Wahkiakum PUD managers and commissioners are exploring a possible billing and meter reading contract with the town.
Recently, Cathlamet Mayor George Wehrfritz sent a letter to each PUD commissioner expressing an interest in contracting water meter reading and water/sewer billing and account collections to the PUD, explained PUD Commission Chair Gene Healy.
Healy stated that his preliminary evaluation suggested that savings may be gained by ratepayers from both entities.
PUD Auditor Wilson said the town’s utility department reads approximately 600 meters, which could result in an increased volume of customer service calls handled by PUD office staff. However, she estimated that after initial setup, there would be a minimal burden of time generated by town water and sewer billing. She said she had consulted the PUD’s billing software vendor who assured her that integrating the town’s data into the billing system would not be an issue.
Jungers suggested approaching a potential proposal “metaphorically as cohabitation and not marriage,” recommending a short term agreement in order to leave open the possibility of renegotiating or restructuring as needed.

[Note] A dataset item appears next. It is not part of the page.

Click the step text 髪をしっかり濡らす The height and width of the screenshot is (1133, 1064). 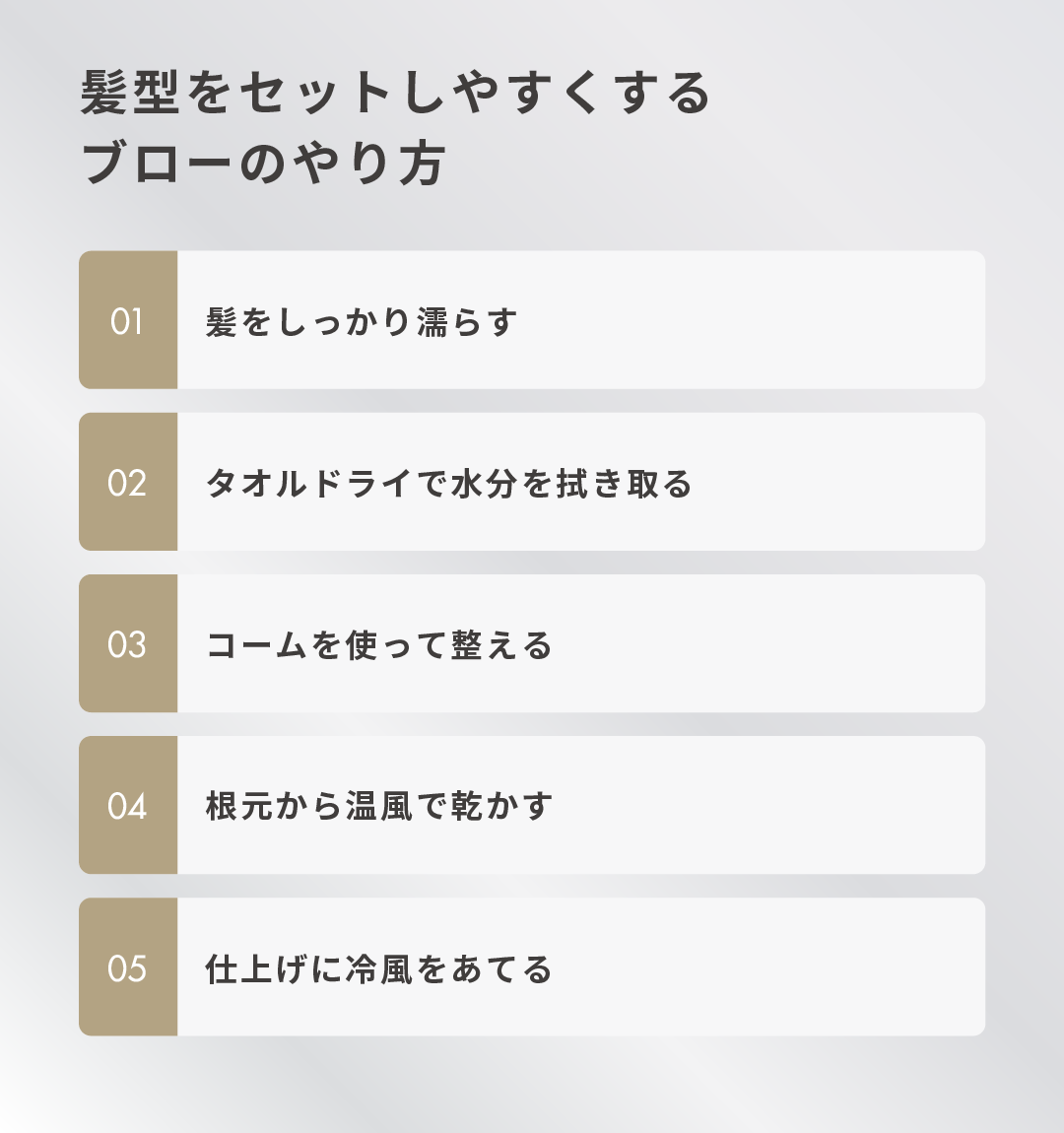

“We have put some thought behind this,” said PUD Manager Dave Tramblie, adding “there are going to be some initial costs over and above normal operations.” His initial thought had been to consider a five year time frame.
“The bottom line is, we can do this,” said Tramblie. He encouraged further input from the commissioners.
The board directed the manager to conduct a comprehensive evaluation of the proposal and to report back at a future meeting.
In other business, Wilson responded to a query raised at a previous meeting by Commissioner Dennis Reid. A Western Wahkiakum Water System (WWWS) customer had approached Reid to request that he research a trencher purchased in 1996 via a gift from a Westend resident’s estate. The customer understood that as a condition of the donation, WWWS customers would not be charged for trenching, explained Reid.
The PUD received the donation from the estate in 1995 accompanied by a letter from the executor, said Wilson. The letter listed that the gift was intended to be used to pay off a loan from WWWS to the electric system, to make improvements to a well site, or “to buy a trencher to facilitate work on the WWWS” (direct quote from letter). There were no other stipulations in the documents the PUD received about how the trencher was to be used, said Wilson.
Reid thanked Wilson for her research.